Portuguese feminist and first female notary in Portugal

Aurora Teixeira de Castro (1891 – 1931) was vice-president in 1926 and 1927 of the feminist Conselho Nacional das Mulheres Portuguesas (National Council of Portuguese Women). She was a lawyer and notary and the first female notary in Portugal.

==Early life and activism==
Aurora Teixeira de Castro was born in Porto, Portugal in 1891. She studied at the University of Coimbra, where she graduated in Law in 1916. As a member of the Conselho Nacional das Mulheres Portuguesas, she played a major role in one of its early conferences, on the theme of “The legal situation of women in Portugal”, making four separate presentations. These were titled: (1) "The equivalence of the sexes and the equality of the rights and duties of men and women"; (2) "Disadvantage faced by women until the democracy that followed the arrival of the Republic"; (3) "On the concessions that the Republic's legislation made to women" and, (4) "Demands that can be achieved for the perfect equality of the rights of the two sexes". In these presentations she contrasted the roles that women could then play in society, such as holding professional positions, with the fact that they still could not vote nor have the right to keep their salary for themselves if married.

==Campaigning==
In 1921 she published Reivindicações Sociais e Políticas da Mulher Portuguesa na República (Social and Political Claims of the Portuguese Woman under the Republic). In February 1923, the Council sent a message of thanks to the Minister of Justice and Religious Affairs, António de Abranches Ferrão, for presenting a draft law on the updating of the legal status of married women in relation to the administration of their property. Teixeira de Castro, in an article published in the council's magazine, Alma feminina, recognized that the draft law represented progress for Portuguese women, but continued to advocate the absolute separation of assets. She criticized Abranches Ferrão for failing to propose reforms in some areas while proposing inadequate reforms in others.

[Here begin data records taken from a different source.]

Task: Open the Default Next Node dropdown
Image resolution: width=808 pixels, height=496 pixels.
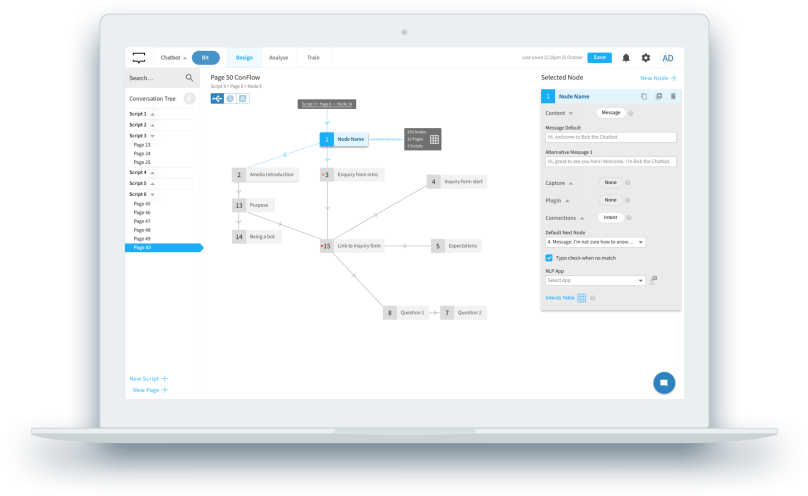Action: (595, 242)
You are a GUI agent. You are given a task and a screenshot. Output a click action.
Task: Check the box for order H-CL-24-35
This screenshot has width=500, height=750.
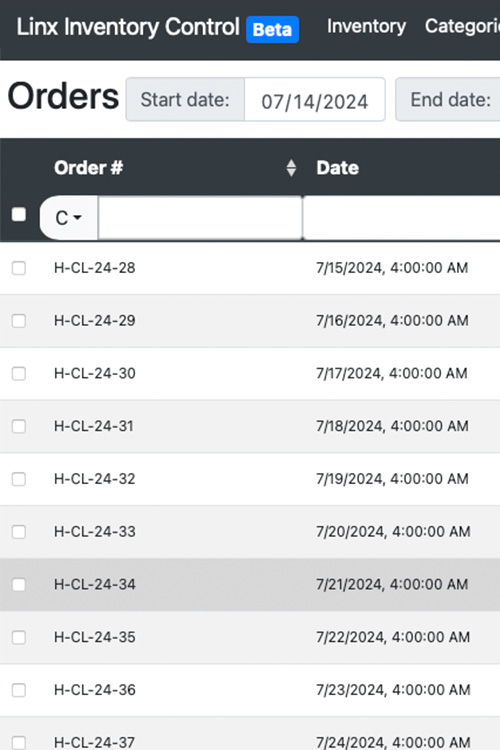(19, 638)
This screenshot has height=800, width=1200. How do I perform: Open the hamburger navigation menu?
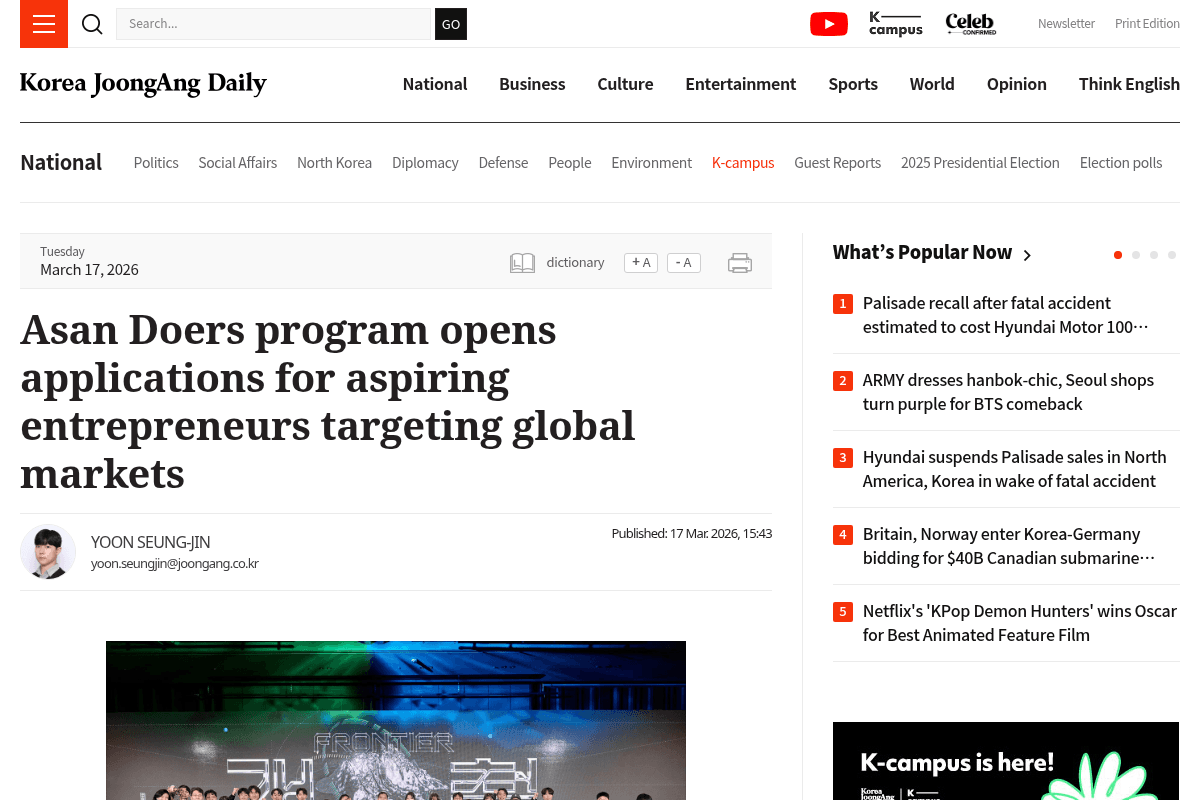click(x=43, y=24)
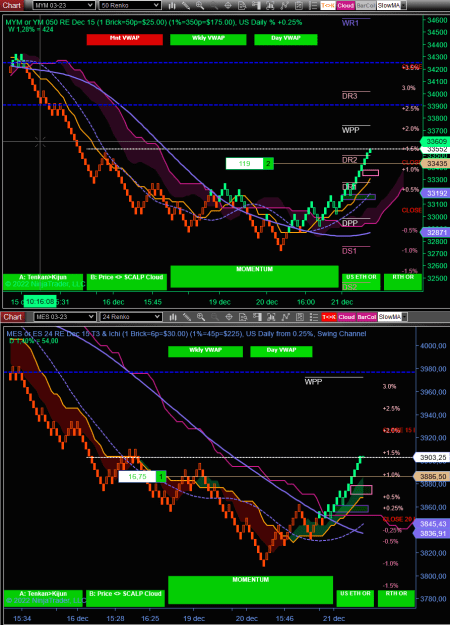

In order to celebrate the tenth anniversary of its foundation in 1914, the Council decided to organize a feminist congress. Teixeira de Castro was a member of the organizing committee, which was chaired by Adelaide Cabete, and included Deolinda Lopes Vieira, Maria O'Neill, and Vitória Pais Freire de Andrade. This Feminist and Education Congress was scheduled for March 1924 but was postponed to allow provincial teachers to take part over Easter. It was aimed at studying, discussing and propagating feminist ideas and those related to them, and took place on 4–9 May 1924 in Lisbon. Teixeira de Castro addressed the themes of Social and Political Claims of Portuguese Women in the Republic; and the Situation of Married Women regarding Marital Property.

As the first female notary in Portugal, she also wrote a paper on "Portuguese Notaries-Their History, Evolution and Nature", which was published as a Monograph of the City of Porto in 1926.

==A playwright==
Aurora Teixeira de Castro was vice-president of the Conselho Nacional das Mulheres Portuguesas in 1926–27. In 1927 she published two plays with the umbrella heading of Teatro (Theatre); one in five acts called A Sombra (The Shadow), and a three-act piece called Mistérios de Amor (Mysteries of Love). These appear to have had primarily a polemical function, and it is not reported whether they were ever performed. The plays include many references to educational practices and to the right of women to have the same education as men. Interestingly, she had some of the male characters arguing in support of feminism.

Aurora Teixeira de Castro died in Valongo near Porto in 1931. She has roads named after her in Almada and Lisbon.